Basic tensor quantization functions



alias of pytorch_quantization.tensor_quant.ScaledQuantDescriptor


class pytorch_quantization.tensor_quant.ScaledQuantDescriptor(num_bits=8, name=None, **kwargs)[source]

Supportive descriptor of quantization

Describe how a tensor should be quantized. A QuantDescriptor and a tensor defines a quantized tensor.

  • num_bits – An integer. Number of bits of quantization. It is used to calculate scaling factor. Default 8.

  • name – Seems a nice thing to have

Keyword Arguments
  • fake_quant – A boolean. If True, use fake quantization mode. Default True.

  • axis – None, int or tuple of int. axes which will have its own max for computing scaling factor. If None (the default), use per tensor scale. Must be in the range [-rank(input_tensor), rank(input_tensor)). e.g. For a KCRS weight tensor, quant_axis=(0) will yield per channel scaling. Default None.

  • amax – A float or list/ndarray of floats of user specified absolute max range. If supplied, ignore quant_axis and use this to quantize. If learn_amax is True, will be used to initialize learnable amax. Default None.

  • learn_amax – A boolean. If True, learn amax. Default False.

  • scale_amax – A float. If supplied, multiply amax by scale_amax. Default None. It is useful for some quick experiment.
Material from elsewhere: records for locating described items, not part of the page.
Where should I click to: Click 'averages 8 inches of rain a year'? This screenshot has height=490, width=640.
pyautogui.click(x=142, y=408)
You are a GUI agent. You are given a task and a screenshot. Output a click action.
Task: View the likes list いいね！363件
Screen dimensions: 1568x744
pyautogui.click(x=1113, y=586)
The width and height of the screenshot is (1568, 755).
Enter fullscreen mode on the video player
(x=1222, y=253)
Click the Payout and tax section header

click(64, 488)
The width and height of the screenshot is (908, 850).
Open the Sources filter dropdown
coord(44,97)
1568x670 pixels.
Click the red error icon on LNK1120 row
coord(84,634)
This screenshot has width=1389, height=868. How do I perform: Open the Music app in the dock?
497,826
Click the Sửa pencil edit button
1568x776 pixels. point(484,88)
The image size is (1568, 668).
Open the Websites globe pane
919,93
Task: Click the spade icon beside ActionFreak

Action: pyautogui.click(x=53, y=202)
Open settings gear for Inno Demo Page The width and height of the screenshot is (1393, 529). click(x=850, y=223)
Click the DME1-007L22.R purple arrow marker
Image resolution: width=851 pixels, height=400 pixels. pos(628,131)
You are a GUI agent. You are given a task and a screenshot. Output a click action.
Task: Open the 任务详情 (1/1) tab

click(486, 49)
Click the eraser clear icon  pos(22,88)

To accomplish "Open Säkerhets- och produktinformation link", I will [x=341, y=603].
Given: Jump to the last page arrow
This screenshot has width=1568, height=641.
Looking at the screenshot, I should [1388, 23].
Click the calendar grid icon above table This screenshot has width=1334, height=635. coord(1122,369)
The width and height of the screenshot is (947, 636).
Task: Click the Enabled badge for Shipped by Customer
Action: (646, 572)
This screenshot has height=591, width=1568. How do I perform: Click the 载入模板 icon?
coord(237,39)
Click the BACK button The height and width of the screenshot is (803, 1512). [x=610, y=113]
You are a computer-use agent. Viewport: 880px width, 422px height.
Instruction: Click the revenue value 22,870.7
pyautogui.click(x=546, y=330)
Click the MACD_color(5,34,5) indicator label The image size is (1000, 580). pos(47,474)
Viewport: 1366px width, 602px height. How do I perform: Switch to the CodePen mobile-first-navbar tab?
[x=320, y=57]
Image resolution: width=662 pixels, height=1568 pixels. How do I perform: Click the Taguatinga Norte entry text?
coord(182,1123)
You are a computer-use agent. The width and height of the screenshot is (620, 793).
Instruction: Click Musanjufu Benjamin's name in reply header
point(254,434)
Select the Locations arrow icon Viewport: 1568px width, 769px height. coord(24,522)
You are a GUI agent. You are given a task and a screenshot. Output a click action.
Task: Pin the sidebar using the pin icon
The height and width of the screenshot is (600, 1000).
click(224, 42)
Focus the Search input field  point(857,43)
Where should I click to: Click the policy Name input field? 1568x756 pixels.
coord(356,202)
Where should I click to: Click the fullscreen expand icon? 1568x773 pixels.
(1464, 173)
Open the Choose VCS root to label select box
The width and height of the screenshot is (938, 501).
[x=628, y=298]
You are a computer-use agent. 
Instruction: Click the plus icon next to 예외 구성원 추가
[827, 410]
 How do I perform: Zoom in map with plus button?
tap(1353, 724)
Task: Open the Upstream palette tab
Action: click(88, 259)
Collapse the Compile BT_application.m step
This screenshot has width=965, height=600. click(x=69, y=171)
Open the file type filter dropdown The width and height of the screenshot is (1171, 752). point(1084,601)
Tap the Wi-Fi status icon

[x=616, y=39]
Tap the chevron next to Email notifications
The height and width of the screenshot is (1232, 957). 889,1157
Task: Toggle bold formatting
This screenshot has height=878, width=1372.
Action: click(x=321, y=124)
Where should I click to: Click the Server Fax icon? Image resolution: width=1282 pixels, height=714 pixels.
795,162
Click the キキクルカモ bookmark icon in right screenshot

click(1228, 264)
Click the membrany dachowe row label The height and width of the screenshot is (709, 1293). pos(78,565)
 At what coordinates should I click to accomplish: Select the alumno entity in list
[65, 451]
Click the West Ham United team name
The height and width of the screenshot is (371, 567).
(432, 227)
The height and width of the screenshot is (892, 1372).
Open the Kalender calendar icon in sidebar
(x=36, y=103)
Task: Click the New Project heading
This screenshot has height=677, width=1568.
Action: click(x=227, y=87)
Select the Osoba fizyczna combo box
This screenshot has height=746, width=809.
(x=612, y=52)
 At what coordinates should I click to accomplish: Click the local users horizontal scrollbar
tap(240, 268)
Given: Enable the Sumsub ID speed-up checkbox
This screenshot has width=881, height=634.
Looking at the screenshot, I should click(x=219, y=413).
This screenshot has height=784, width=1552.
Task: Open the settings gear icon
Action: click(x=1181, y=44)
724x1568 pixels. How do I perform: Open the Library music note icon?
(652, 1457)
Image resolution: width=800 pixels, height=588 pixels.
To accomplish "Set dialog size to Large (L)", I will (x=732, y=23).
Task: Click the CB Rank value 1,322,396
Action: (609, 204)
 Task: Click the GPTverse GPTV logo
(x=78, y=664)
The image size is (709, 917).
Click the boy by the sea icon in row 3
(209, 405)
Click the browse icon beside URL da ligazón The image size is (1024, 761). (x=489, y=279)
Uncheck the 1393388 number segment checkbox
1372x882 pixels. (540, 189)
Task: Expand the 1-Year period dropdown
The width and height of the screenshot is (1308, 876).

  • calib_method – A string. One of [“max”, “histogram”] indicates which calibration to use. Except the simple max calibration, other methods are all hisogram based. Default “max”.

  • unsigned – A Boolean. If True, use unsigned. Default False.


TypeError – If unsupported type is passed in.

Read-only properties:
  • fake_quant:

  • name:

  • learn_amax:

  • scale_amax:

  • axis:

  • calib_method:

  • num_bits:

  • amax:

  • unsigned:


Serialize to dict

The build-in __dict__ method returns all the attributes, which includes those have default value and have protected prefix “_”. This method only returns those have values other than the default one and don’t have _ in key. Construct a instance by dict returned by this method should get exactly the same instance.

classmethod from_yaml(yaml_str)[source]

Create descriptor from yaml str


Create yaml serialization Some attributes need special treatment to have human readable form, including amax, axis.


class pytorch_quantization.tensor_quant.TensorQuantFunction(*args, **kwargs)[source]

A universal tensor quantization function

Take an input tensor, output an quantized tensor. The granularity of scale can be interpreted from the shape of amax. output_dtype indicates whether the quantized value will be stored in integer or float. The reason we want to store it in float is the pytorch function takes the quantized value may not accept integer input, e.g. Conv2D.

It uses 2^num_bits -1 values instead of 2^num_bits. e.g., for num_bits=8, it uses [-127, 127] instead of [-128, 127]

static backward(ctx, grad_outputs, grad_scale)[source]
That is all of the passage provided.